I haven’t discussed the revenue side. Prospects for additional revenue for the city are bleak. Chicago already has the highest retail sales tax in the country. There are limits to how high and fast Chicago can raise property taxes. The city sold its parking meters. The city does not have the power to impose an income tax.

What about aid from the federal government? That brings me around to the title of this post. I strongly suspect that prospective bond investors are very wary of getting the federal government involved. Their experience with the bailouts of GM and Chrysler may encourage them to believe that in any bankruptcy in which the federal government comes in as a white knight they are very likely to be left with bupkis while the public employees’ unions come out unscathed. We might expect the unforeseen secondary effect of the GM and Chrysler bailouts to be higher financing costs for state and local governments and that does, indeed, seem to be the case.

I only see three potential avenues for the city:

  1. Really tough negotiating.
  2. Bankruptcy.
  3. A Wayback Machine.
9 comments… add one
  • Icepick Link

    TYPO ALERT:

    It should be noted that this does not include the Chicago Public Schools, a completely SEPARATE fiscal nightmare.

    BTW, feel free to delete these comments.

  • Thanks. Fixed. Yes, that’s what I meant to type.

  • PD Shaw Link

    Am I reading the budget correctly — estimated revenues for 2012 are projected to be approximately half of current revenues?

  • The two figures to compare are “Ordinance 2011” and “Estimated 2012”. Yes, revenues are going down. But not by half. “Document 2011” is something else entirely. At least that’s the way I read it.

    Revenues are going down largely because the amount the city receives under the “home rule” provisions is going down. That’s a problem I’ve pointed to before. Revenues go down even as the state raises the rates.

  • PD Shaw Link

    Thanks, that makes more sense. Yeah, I noticed the state income tax contributions are down; that’s true for all local governments and probably understates the additional problem that the state payments are often late to boot.

  • Mark Link

    Dave, what are your thoughts on Peter Navarro’s diagnosis of the problem. Blaming declining manufacturing seems off, but perhaps I’m not seeing how those dots are connected.

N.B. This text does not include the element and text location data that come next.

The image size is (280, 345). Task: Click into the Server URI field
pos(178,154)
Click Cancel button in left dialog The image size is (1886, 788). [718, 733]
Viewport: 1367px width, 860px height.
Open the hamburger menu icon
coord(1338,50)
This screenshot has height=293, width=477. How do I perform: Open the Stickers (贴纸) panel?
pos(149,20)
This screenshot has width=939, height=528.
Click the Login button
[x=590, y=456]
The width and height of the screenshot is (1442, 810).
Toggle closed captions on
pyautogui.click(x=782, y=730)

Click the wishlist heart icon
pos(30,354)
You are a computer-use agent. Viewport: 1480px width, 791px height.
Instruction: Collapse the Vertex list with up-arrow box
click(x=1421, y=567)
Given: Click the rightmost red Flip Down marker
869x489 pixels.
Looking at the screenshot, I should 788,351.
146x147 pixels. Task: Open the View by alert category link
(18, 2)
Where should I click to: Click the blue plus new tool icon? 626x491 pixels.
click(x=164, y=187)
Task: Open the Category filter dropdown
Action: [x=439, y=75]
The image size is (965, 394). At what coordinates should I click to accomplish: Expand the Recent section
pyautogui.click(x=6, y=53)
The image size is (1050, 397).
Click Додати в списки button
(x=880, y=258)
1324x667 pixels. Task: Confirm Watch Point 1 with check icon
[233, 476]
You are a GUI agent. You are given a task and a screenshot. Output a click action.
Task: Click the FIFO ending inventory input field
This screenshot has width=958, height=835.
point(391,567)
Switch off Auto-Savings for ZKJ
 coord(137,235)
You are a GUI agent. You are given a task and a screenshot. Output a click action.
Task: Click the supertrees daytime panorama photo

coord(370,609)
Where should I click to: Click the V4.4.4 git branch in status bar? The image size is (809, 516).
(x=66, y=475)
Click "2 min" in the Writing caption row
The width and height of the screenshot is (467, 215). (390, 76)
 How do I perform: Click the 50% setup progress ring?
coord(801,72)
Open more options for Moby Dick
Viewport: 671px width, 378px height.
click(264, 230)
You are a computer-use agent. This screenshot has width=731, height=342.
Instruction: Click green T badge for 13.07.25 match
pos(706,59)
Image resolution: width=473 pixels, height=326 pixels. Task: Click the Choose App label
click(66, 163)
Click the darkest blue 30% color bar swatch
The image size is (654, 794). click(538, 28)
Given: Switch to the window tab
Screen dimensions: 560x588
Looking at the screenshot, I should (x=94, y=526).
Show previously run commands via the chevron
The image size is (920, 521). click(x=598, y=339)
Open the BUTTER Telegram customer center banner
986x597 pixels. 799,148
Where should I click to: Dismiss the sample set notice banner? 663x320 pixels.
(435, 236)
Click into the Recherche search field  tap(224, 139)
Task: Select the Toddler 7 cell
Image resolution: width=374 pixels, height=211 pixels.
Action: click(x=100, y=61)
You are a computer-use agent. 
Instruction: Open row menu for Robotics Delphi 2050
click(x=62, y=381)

  • The conventional Keynesian strategies aren’t calibrated for the country we’re living in now. Increased consumer spending stimulates the Chinese economy, not ours.

  • steve Link

    Not to nitpick, but I dont see states at much risk. Bond Girl’s primer still seems applicable. Cities, OTOH, are vulnerable.

    Query- How do healthy cities have their spending apportioned? Never looked at it? 21.5% to debt service seems awfully high.

    https://self-evident.org/?p=877

    https://self-evident.org/?p=878

    Steve

  • I’m not sure what to pick as a “healthy city”. New York’s debt service as a percentage of the total budget is about 12%. Los Angeles’s is about 9%. Philadelphia 7% for 2012.